Extracted data: Begin
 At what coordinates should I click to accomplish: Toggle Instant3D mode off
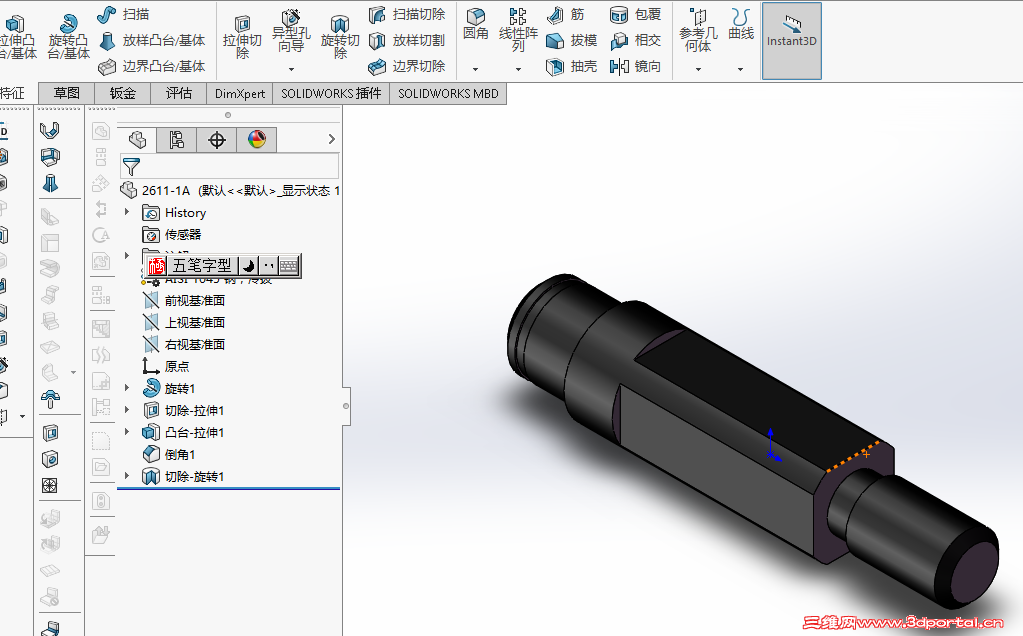791,40
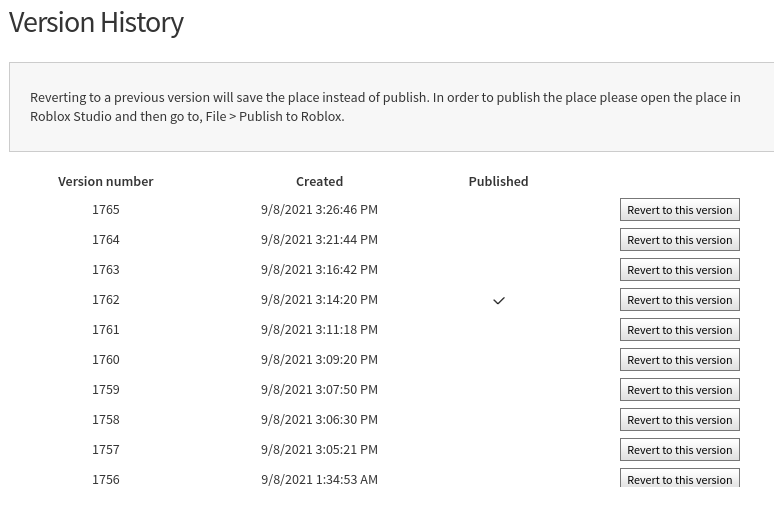
Task: Revert to version 1758
Action: coord(680,420)
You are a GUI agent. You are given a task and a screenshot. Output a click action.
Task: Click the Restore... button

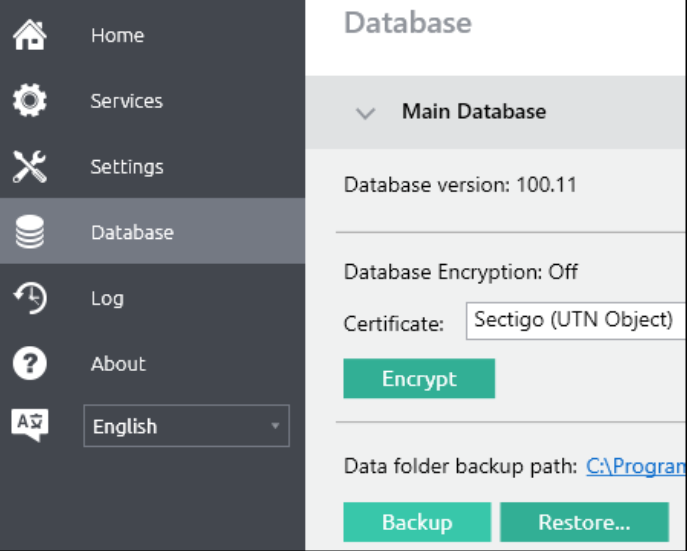coord(584,522)
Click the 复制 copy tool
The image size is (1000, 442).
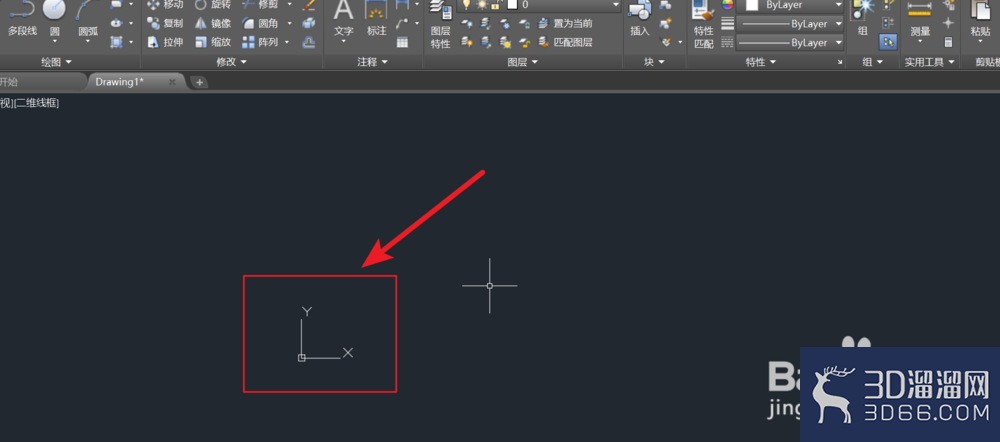165,24
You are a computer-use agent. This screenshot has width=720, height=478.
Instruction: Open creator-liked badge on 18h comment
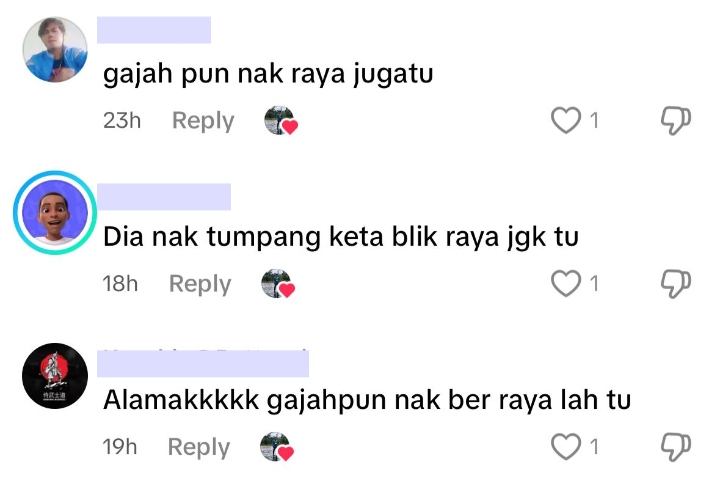278,284
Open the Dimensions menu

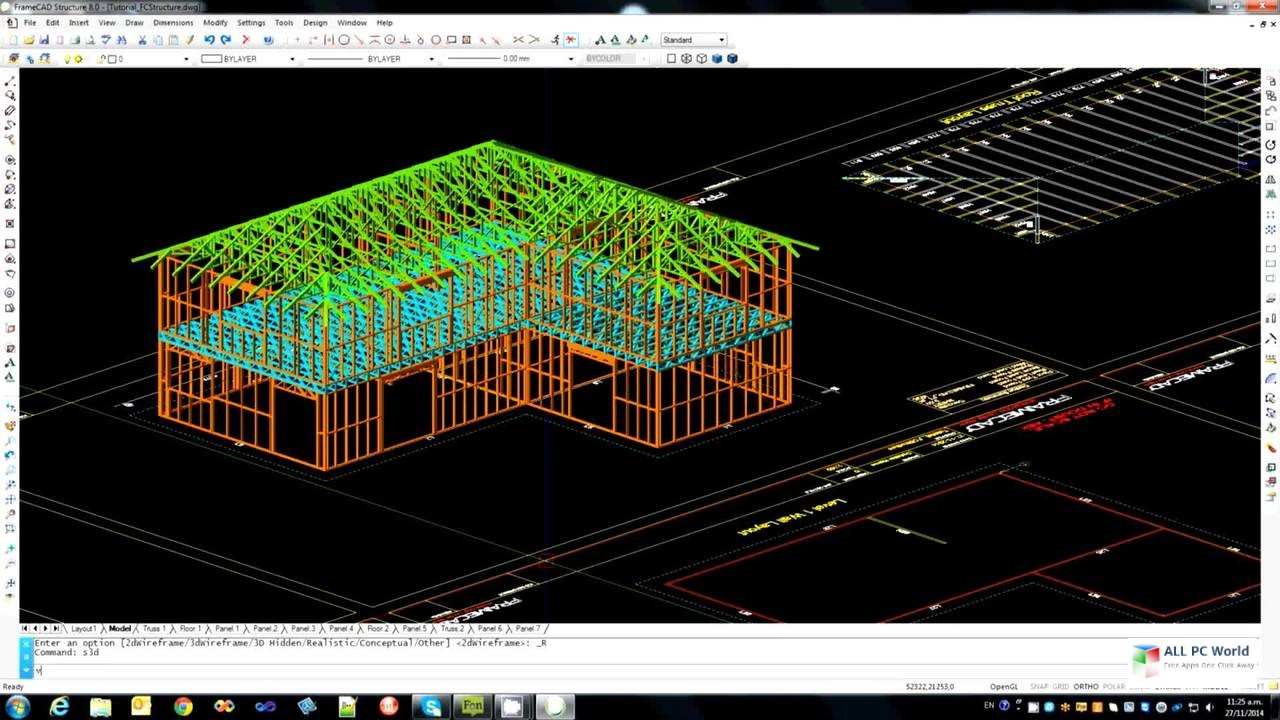(x=173, y=22)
Extracted data: End
What you need to do
With the pictures left out, write out exactly the lines from the line containing "Instruction: Open creator-liked" through the last line of the entries above, both ends included, and no others.

Response area
Instruction: Open creator-liked badge on 18h comment
278,284
Open the Dimensions menu

(x=173, y=22)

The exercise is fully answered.